AC: Você sabe como funcionava antes? Era a instituição de ensino que tomava a iniciativa de abrir o curso e definia onde iria atuar. Se preenchesse todos os requisitos legais, recebia a autorização. Como funciona agora, a partir do Mais Médicos? Nós criamos critérios. Fizemos um levantamento em todas as 436 regiões de saúde para identificar os locais que mais precisavam. Demos prioridade a cidades com mais de 70 mil habitantes e que têm um número de médicos inferior ao que pretendemos chegar em 2026, isto é 2,7 profissionais por mil habitantes. Se esse município já tem uma faculdade, não autorizamos uma nova. 

CC: As entidades médicas dizem que os municípios selecionados não tem estrutura adequada para abrigar escolas de medicina.

AC: Também não é verdade. Verificamos todos esses locais, para saber se eles possuíam rede hospitalar suficiente, com ao menos cinco leitos do SUS para cada nova vaga de graduação, se havia uma equipe de saúde da família para cada três estudantes, se o município tinha um Centro de Atenção Psicossocial (Caps), para cuidar da saúde mental, se tinha serviços de urgência e emergência, SAMU... No primeiro edital, 254 cidades se inscreveram e 153 apresentaram proposta. Mas apenas 39 foram selecionadas, exatamente por cumprir os requisitos de qualidade.

CC: Por que abrir esses cursos em cidades menores, do interior? 

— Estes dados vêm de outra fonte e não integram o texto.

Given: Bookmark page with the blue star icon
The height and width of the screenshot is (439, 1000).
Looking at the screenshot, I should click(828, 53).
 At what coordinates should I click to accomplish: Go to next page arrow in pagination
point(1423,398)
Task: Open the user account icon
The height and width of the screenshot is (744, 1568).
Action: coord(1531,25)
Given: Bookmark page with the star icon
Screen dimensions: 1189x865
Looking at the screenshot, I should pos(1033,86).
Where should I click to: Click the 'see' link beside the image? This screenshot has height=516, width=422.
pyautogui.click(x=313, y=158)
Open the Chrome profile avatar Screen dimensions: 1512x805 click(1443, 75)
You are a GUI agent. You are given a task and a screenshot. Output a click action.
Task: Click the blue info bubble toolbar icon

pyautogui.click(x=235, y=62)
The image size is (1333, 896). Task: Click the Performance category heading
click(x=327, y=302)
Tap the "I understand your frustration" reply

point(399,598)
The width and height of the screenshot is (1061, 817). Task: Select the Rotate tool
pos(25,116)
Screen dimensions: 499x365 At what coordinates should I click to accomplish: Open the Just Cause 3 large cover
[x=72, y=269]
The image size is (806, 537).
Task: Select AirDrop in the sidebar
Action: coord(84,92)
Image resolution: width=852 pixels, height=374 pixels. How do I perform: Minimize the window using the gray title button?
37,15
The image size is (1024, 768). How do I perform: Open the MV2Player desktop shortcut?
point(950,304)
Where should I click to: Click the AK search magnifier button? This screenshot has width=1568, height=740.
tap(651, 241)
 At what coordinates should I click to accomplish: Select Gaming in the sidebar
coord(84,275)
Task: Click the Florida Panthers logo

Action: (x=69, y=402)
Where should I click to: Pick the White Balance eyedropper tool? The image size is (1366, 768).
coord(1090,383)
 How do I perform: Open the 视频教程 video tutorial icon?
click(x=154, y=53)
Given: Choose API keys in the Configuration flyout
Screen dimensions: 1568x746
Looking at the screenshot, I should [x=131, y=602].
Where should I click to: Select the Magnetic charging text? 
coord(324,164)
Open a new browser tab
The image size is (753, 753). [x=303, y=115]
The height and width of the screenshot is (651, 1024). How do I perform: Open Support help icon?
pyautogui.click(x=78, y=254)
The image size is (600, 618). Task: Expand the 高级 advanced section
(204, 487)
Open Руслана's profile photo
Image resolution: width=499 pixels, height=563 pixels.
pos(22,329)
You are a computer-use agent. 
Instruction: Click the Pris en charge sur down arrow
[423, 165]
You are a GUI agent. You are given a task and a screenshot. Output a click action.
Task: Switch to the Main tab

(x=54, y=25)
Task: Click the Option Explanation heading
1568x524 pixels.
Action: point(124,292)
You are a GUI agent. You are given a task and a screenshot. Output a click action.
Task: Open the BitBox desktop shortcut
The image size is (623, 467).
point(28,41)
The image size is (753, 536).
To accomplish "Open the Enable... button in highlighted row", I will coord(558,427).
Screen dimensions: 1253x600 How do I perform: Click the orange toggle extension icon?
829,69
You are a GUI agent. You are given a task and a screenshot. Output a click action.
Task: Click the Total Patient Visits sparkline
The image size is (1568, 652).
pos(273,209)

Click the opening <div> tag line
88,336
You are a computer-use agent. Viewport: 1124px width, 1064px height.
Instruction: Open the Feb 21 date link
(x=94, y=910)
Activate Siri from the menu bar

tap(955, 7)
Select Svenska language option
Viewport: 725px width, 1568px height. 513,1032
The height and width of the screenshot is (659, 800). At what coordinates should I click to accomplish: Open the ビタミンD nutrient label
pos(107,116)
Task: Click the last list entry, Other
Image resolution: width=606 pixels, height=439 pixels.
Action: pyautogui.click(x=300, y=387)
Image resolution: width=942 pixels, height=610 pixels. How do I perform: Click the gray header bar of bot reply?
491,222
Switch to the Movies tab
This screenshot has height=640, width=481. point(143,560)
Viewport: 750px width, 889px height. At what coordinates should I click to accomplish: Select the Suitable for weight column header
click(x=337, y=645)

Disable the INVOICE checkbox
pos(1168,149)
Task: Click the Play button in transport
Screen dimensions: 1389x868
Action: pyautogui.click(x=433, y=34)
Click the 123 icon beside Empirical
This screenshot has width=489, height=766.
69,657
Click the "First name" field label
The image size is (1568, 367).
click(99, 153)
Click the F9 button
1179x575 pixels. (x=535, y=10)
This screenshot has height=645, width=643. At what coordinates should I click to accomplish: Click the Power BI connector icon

AC: É uma medida para combater as iniquidades no acesso à saúde. No primeiro edital, percebemos que não houve uma expansão adequada de vagas nas regiões Centro-Oeste, Norte e Nordeste. Por isso, lançamos outro, e já foram selecionadas mais 22 cidades para abrigar escolas de medicina. Não flexibilizamos nenhuma regra. As instituições de ensino precisam ter uma boa nota no Enade, condições econômico-financeiras adequadas, um projeto pedagógico coerente com as diretrizes nacionais curriculares… Elas nos apresentam um programa de qualificação do corpo docente, assumem o compromisso de abrir vagas de residência médica em parceria com os municípios e com os estados. Temos a garantia de que 100% dos alunos, quando terminarem a graduação, terão acesso a uma vaga de residência na própria região. Até porque um dos principais fatores de fixação dos médicos é o local onde fazem a residência. Se o profissional se forma no interior do Ceará, mas vai a São Paulo para fazer residência, acaba ficando na capital paulista.